* [単語と項目の位置データ]:
══════════════════════════════
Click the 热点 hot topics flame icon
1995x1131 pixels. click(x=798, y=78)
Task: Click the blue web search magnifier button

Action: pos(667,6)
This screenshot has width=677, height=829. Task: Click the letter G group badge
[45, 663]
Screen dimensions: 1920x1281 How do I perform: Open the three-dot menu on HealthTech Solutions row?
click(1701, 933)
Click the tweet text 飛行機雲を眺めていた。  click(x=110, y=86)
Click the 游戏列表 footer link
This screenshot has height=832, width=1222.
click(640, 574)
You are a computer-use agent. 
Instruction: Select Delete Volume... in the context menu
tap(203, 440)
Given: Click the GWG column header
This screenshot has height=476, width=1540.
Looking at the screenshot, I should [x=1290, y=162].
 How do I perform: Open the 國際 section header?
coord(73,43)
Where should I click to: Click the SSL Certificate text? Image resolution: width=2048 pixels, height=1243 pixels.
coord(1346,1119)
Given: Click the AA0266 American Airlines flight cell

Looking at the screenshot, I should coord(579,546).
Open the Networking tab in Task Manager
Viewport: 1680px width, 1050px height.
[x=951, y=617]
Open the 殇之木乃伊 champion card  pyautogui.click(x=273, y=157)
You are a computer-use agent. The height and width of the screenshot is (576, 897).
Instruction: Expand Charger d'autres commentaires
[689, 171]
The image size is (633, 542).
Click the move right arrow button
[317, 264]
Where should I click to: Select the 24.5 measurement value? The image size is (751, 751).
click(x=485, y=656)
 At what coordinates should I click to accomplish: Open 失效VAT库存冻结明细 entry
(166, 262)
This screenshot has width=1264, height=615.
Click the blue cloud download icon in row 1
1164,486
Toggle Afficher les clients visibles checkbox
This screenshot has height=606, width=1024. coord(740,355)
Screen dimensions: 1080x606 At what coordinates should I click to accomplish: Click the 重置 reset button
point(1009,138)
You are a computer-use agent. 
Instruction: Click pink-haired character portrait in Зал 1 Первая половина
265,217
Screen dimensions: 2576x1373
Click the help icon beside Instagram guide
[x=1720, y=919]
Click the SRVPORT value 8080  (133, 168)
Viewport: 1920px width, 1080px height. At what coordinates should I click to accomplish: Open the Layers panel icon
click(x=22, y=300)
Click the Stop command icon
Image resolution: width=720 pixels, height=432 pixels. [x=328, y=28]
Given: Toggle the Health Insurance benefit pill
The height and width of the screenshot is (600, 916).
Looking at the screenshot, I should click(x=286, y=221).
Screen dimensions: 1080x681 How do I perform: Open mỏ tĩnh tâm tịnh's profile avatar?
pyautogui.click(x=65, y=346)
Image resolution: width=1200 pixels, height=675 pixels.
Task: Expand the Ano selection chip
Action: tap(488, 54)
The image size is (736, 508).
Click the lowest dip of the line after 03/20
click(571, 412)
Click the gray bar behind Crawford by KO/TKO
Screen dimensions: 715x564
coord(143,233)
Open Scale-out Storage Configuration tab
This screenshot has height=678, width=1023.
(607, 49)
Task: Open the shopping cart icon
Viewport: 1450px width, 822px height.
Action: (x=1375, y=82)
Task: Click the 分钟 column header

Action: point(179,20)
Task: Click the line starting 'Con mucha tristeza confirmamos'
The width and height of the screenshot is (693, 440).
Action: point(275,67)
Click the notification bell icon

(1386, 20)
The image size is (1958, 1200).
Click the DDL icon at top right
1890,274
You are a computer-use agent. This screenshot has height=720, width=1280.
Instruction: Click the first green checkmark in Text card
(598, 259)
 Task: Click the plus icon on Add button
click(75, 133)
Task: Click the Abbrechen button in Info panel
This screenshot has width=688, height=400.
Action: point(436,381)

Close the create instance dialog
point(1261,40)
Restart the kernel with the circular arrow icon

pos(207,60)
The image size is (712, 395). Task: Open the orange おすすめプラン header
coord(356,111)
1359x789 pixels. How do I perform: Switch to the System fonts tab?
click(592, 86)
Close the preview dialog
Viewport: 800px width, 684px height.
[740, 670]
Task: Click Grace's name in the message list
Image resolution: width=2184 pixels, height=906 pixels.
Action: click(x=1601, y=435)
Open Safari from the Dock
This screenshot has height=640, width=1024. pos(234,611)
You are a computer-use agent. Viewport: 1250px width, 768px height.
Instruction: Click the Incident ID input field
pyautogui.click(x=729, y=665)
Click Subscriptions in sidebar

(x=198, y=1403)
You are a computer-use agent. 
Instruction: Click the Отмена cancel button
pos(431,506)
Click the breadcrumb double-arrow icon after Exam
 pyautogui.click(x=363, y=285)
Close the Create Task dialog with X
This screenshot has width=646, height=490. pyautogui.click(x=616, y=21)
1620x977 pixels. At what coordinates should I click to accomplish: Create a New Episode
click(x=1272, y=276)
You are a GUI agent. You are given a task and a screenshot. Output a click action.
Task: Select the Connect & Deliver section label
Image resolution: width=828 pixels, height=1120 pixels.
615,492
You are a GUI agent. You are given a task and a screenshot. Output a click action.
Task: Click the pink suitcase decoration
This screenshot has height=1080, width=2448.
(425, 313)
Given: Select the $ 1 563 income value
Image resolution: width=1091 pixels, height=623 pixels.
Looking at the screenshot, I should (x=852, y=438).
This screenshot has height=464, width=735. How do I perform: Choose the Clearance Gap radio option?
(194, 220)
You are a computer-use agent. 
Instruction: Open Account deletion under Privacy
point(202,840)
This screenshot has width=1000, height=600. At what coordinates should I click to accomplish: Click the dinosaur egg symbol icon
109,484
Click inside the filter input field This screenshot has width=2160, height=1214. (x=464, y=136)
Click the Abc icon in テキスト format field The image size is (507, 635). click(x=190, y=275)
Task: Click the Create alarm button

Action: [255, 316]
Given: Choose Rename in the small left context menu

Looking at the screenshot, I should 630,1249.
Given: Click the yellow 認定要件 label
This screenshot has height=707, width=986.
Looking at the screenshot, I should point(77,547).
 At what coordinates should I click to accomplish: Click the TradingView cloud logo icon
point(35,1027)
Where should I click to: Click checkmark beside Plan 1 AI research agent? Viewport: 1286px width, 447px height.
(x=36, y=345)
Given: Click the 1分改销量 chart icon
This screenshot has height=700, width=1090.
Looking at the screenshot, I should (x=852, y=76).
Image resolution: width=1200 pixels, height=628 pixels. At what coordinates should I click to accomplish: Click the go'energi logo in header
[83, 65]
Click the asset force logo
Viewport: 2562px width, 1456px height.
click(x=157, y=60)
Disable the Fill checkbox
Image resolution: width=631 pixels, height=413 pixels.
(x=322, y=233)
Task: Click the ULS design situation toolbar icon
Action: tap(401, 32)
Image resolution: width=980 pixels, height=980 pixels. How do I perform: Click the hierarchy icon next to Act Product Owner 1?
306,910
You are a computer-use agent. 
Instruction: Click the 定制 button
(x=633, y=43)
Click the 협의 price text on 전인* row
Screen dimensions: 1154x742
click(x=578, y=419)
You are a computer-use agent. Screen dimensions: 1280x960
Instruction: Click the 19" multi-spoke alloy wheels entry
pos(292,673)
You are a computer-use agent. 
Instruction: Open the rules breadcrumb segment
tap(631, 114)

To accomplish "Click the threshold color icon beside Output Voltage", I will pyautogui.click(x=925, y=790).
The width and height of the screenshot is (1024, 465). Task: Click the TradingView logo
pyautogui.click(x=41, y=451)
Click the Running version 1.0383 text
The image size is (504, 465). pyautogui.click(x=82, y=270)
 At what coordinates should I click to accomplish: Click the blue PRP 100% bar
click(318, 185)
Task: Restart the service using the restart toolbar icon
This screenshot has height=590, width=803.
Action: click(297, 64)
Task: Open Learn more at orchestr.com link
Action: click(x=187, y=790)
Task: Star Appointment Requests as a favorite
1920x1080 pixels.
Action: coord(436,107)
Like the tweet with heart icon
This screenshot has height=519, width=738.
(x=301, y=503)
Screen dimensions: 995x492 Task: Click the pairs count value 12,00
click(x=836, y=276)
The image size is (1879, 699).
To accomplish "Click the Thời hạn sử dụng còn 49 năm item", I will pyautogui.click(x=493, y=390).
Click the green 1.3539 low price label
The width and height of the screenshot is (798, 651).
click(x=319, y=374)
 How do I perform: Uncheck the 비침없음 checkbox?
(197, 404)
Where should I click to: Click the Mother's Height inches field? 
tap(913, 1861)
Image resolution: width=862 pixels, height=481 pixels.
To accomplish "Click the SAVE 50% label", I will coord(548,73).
══════════════════════════════
* [課題]: 「You are a computer-use agent. The」を含む行から書き写し始め、「This screenshot has height=606, width=1024.」を含む行まで一字も変えずに再現してください。最初と最後の行も含めます。

* [解答全文]:
You are a computer-use agent. The height and width of the screenshot is (576, 897).
Instruction: Expand Charger d'autres commentaires
[689, 171]
The image size is (633, 542).
Click the move right arrow button
[317, 264]
Where should I click to: Select the 24.5 measurement value? The image size is (751, 751).
click(x=485, y=656)
 At what coordinates should I click to accomplish: Open 失效VAT库存冻结明细 entry
(166, 262)
This screenshot has width=1264, height=615.
Click the blue cloud download icon in row 1
1164,486
Toggle Afficher les clients visibles checkbox
This screenshot has height=606, width=1024. coord(740,355)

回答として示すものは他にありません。